Aim of the task: Please rewrite all the rows below with "Open" replaced by "Tap", leaving everything else unchanged and omitting the pictures.

Data provided:

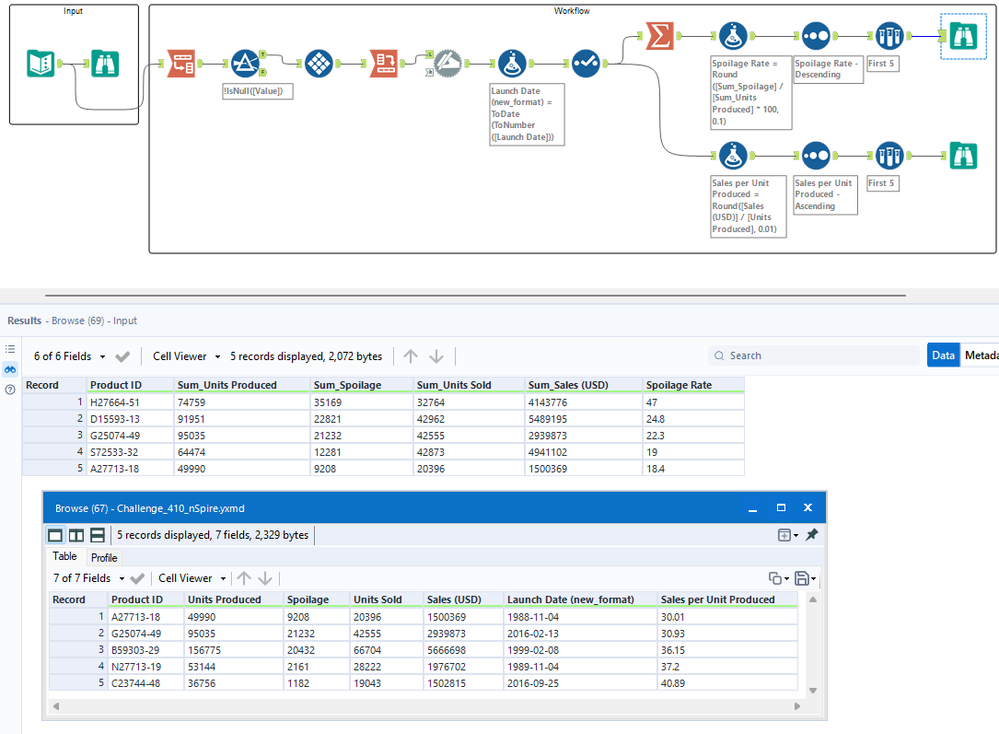Switch to the Profile tab

pyautogui.click(x=104, y=557)
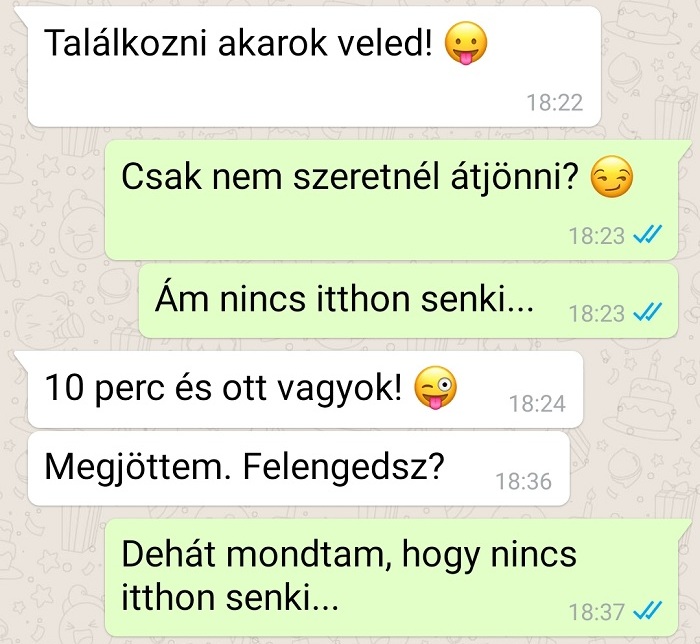Select the 'Csak nem szeretnél átjönni?' message
700x644 pixels.
392,199
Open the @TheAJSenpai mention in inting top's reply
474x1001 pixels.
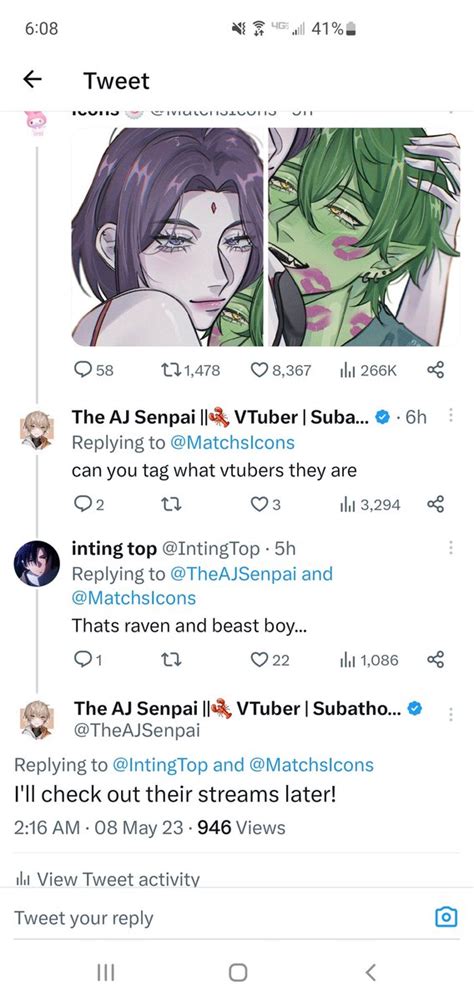233,574
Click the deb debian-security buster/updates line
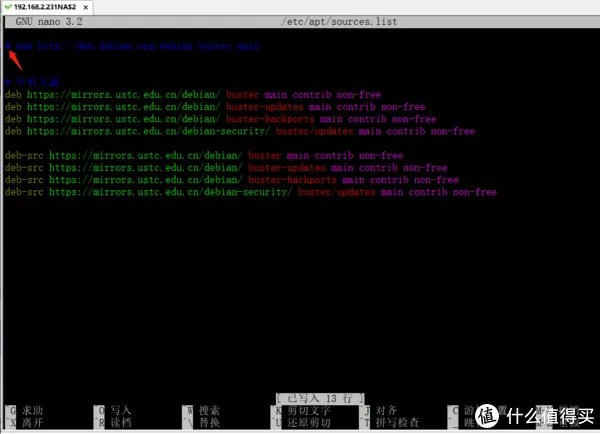600x434 pixels. (x=240, y=131)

Exercise answer:
Switch to the Profile tab

pyautogui.click(x=104, y=557)
Select the 'Csak nem szeretnél átjönni?' message
700x644 pixels.
392,199
Tap the @TheAJSenpai mention in inting top's reply
474x1001 pixels.
233,574
Click the deb debian-security buster/updates line
600x434 pixels. (x=240, y=131)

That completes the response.